# ? for you guys



## drywall guy158 (Dec 31, 2009)

has anyone used a u.s.g. corner bead roller on trim tex mud set bead ??? if so how did it do....

have a job to do and the h/o got the usg paper face corner bead , was going to buy the usg roller if it will work with the trim tex corner bead also. and was going to get a mud app. for my mud tube that has been on the shelf for a long time collecting dust......will any mud app fit a "better than ever" tube ???


----------



## VANMAN (Jan 14, 2011)

drywall guy158 said:


> has anyone used a u.s.g. corner bead roller on trim tex mud set bead ??? if so how did it do....
> 
> have a job to do and the h/o got the usg paper face corner bead , was going to buy the usg roller if it will work with the trim tex corner bead also. and was going to get a mud app. for my mud tube that has been on the shelf for a long time collecting dust......will any mud app fit a "better than ever" tube ???


If ur going for a new roller get a tapepro 1!:yes:
Best there is buy far! Works on the mudset beads 2!
Not any mud app will fit bte as the ball is 2 big!!


----------



## 2buckcanuck (Jul 9, 2010)

drywall guy158 said:


> has anyone used a u.s.g. corner bead roller on trim tex mud set bead ??? if so how did it do....
> 
> have a job to do and the h/o got the usg paper face corner bead , was going to buy the usg roller if it will work with the trim tex corner bead also. and was going to get a mud app. for my mud tube that has been on the shelf for a long time collecting dust......will any mud app fit a "better than ever" tube ???

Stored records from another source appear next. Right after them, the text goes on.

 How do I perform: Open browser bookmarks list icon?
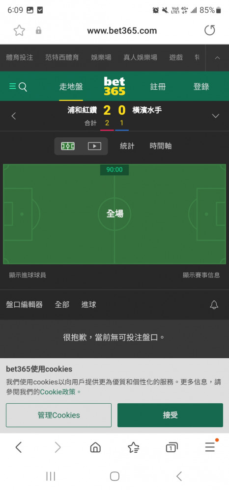pos(134,448)
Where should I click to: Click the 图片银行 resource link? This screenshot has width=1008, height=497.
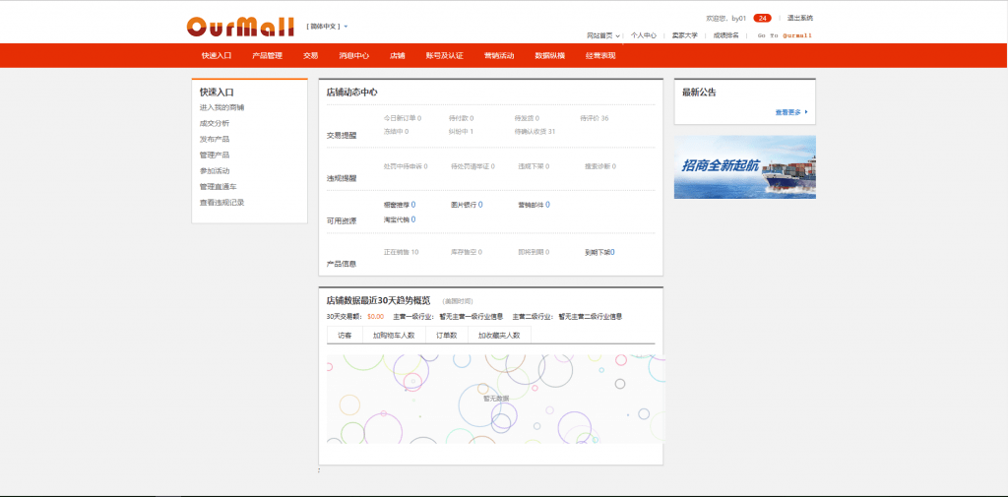coord(467,205)
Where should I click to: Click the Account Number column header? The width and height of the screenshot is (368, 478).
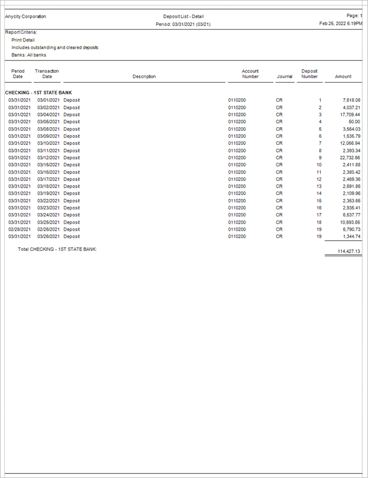250,73
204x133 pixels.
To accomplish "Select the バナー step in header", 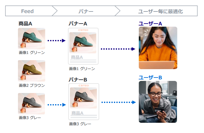I will click(x=86, y=11).
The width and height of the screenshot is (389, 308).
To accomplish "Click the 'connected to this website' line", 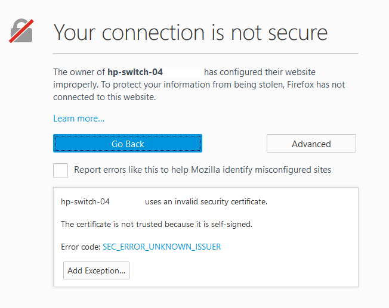I will (104, 97).
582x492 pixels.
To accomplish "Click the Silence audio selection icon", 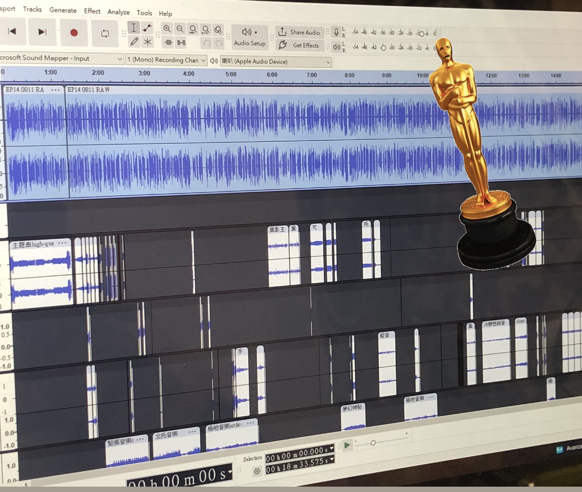I will 181,43.
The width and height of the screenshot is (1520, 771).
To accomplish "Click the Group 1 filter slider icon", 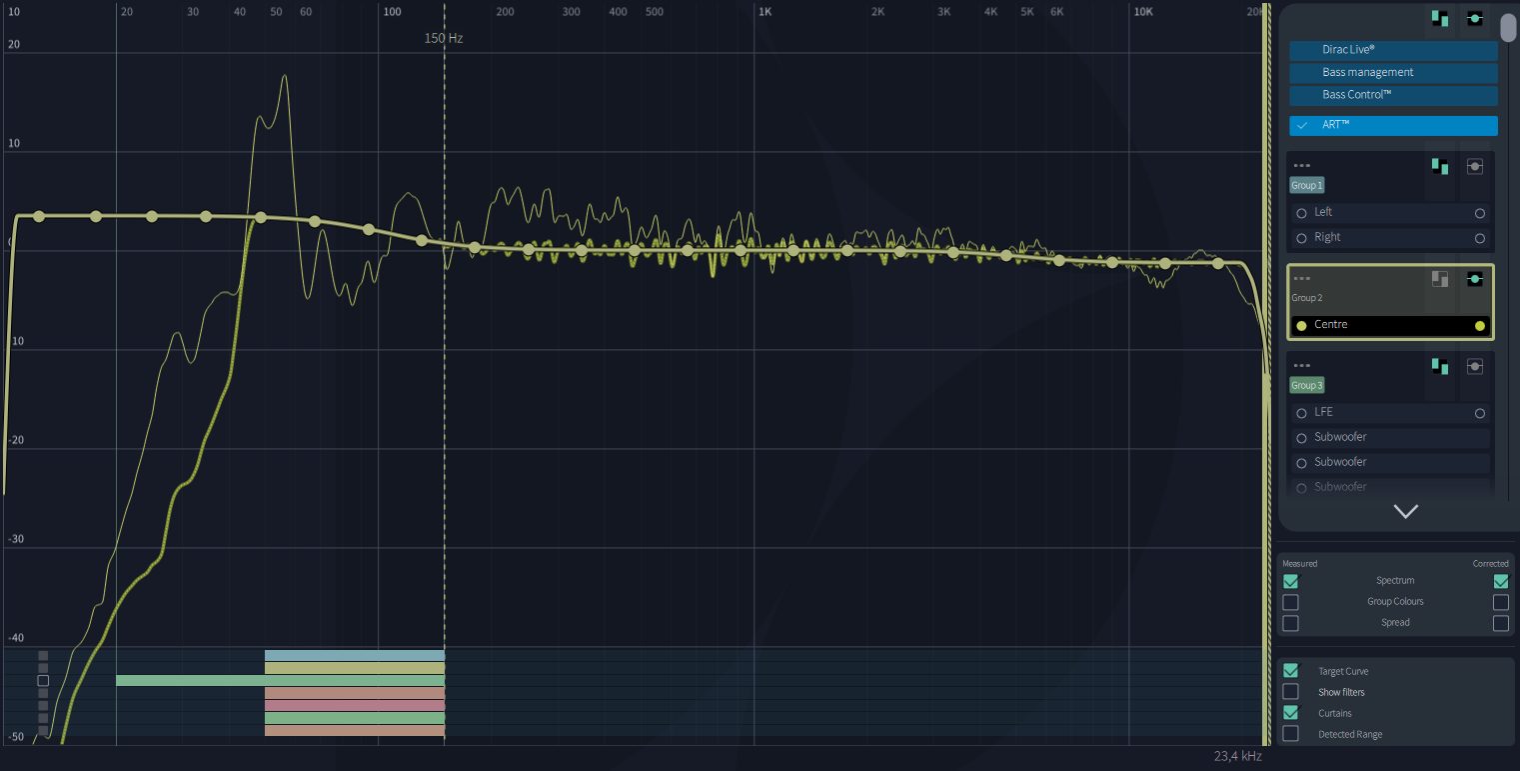I will tap(1474, 167).
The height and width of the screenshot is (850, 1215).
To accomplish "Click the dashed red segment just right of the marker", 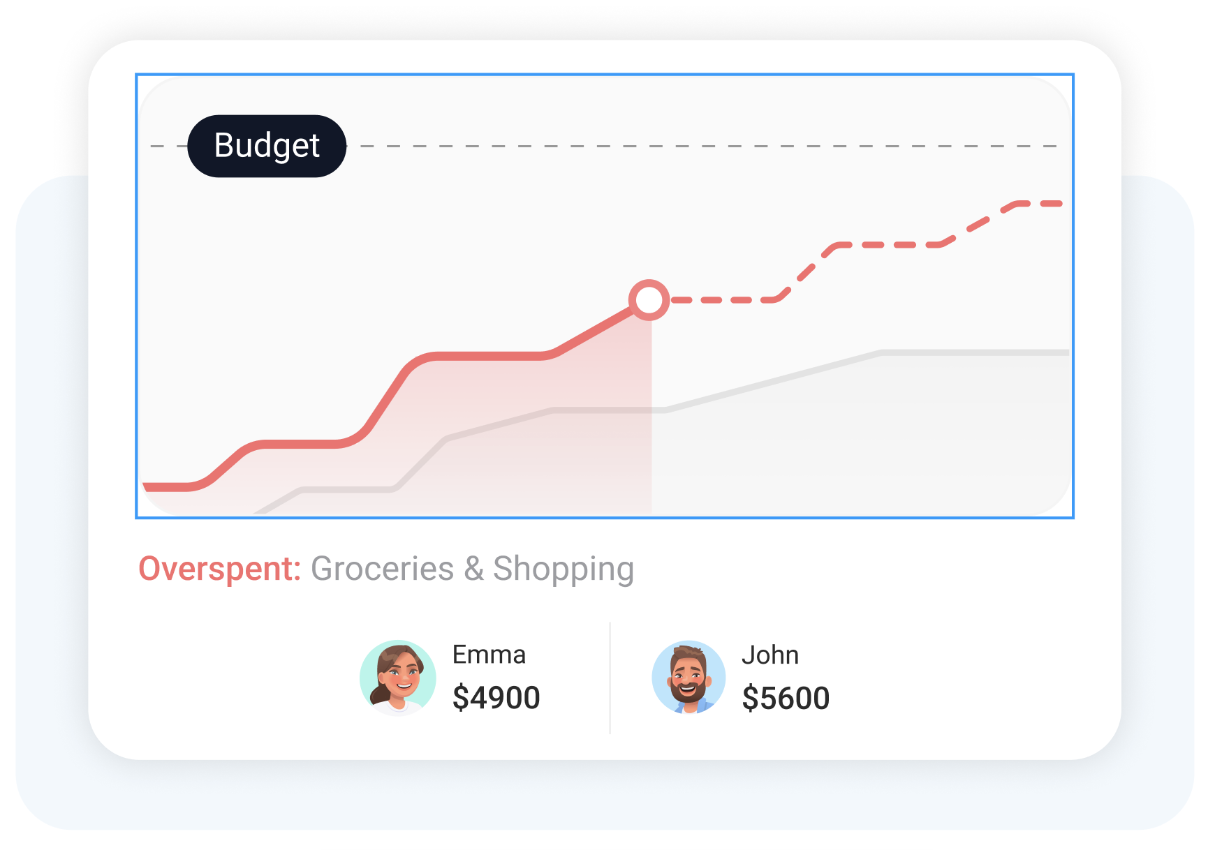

Vanman is right, the ball end is a bit bigger, but it's better if it's a bit bigger, and not smaller(thats what she said:whistling2

Just bunch up some sanding paper.(80 grit to start, finer grit later), and start grinding it down a bit. Just pretend your trying to open a twist off beer cap for 15 minutes or so.......

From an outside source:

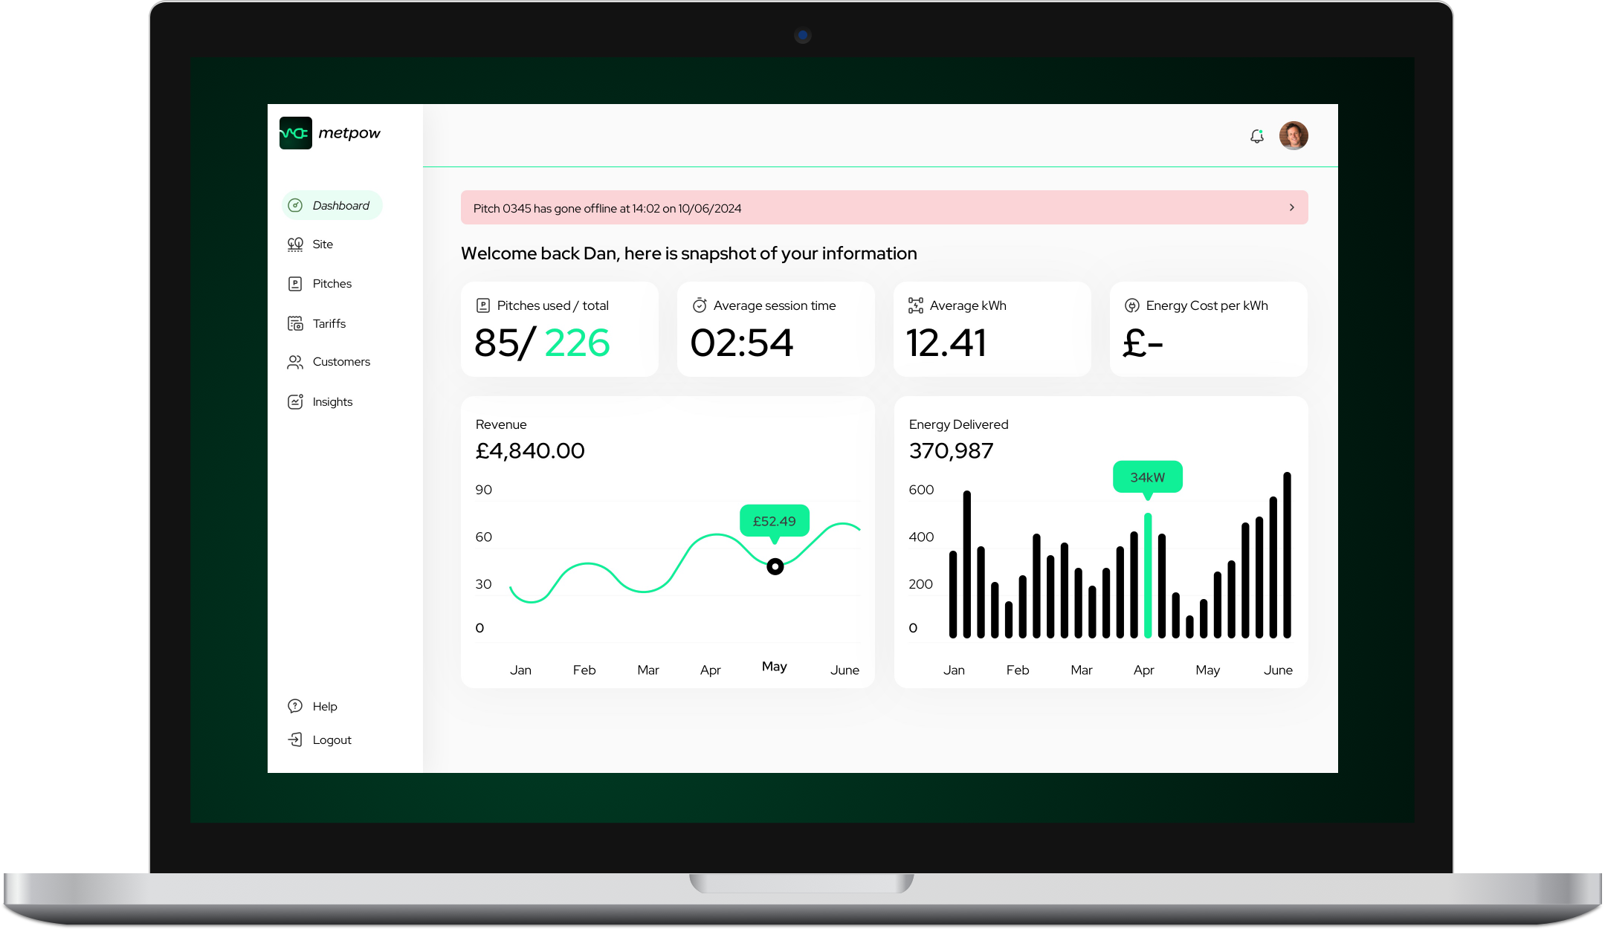Click the £52.49 data point on Revenue chart

[774, 521]
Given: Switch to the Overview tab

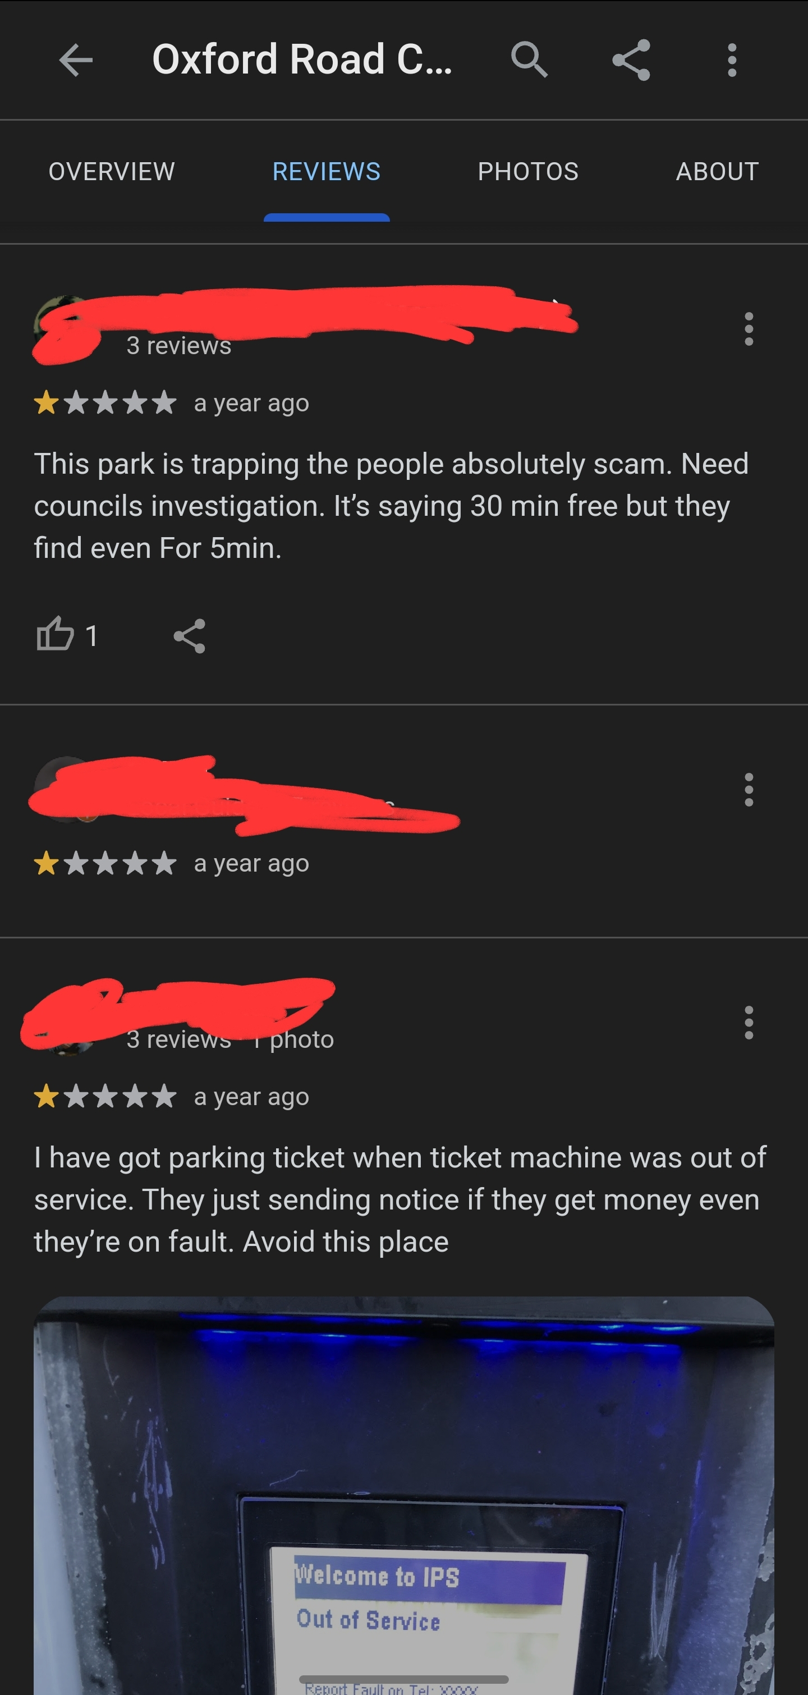Looking at the screenshot, I should pyautogui.click(x=112, y=171).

You could buy a new ball end, but I'm not sure if the can-am or the tapepro ball end will fit on the end of the BTE tube, think the thread size might be different. Don't matter, most of the BTE applicator heads are [email protected] anyhow.....:whistling2:

As for the roller, Vanman is right again:blink:

The tapepro one (trim-tex) is the best bead roller out there, I would give the can-am a close second, though I have not tried the columbia one, I have tried quite a few though. If worse comes to worse, just get the most plain Jane roller you can get. Avoid ones with dips, dives or fancy humps on them. Just plain flat wheels, like the ones on your angle/internal roller when installing angle tapes.

Since I'm guessing you sorta new to the roller so.......

The principle of it is to press the bead in tight, roll out the mud even behind the paper(no air pockets, and sets the bead), and most important, it replaces the need to wipe the bead down with a knife. So you merely half to scrap the excess mud off, or coat them out right away. So roll and coat right away, no need to wipe the bead down,,,, it already is:yes:

If doing the scrapping method, avoid contact with the nose of the bead with your knife, keeps them clean. Just think, if you have a knife on a wiping pole, you can now do 12 foot high vertical beads, without your feet ever leaving the ground:thumbup:


----------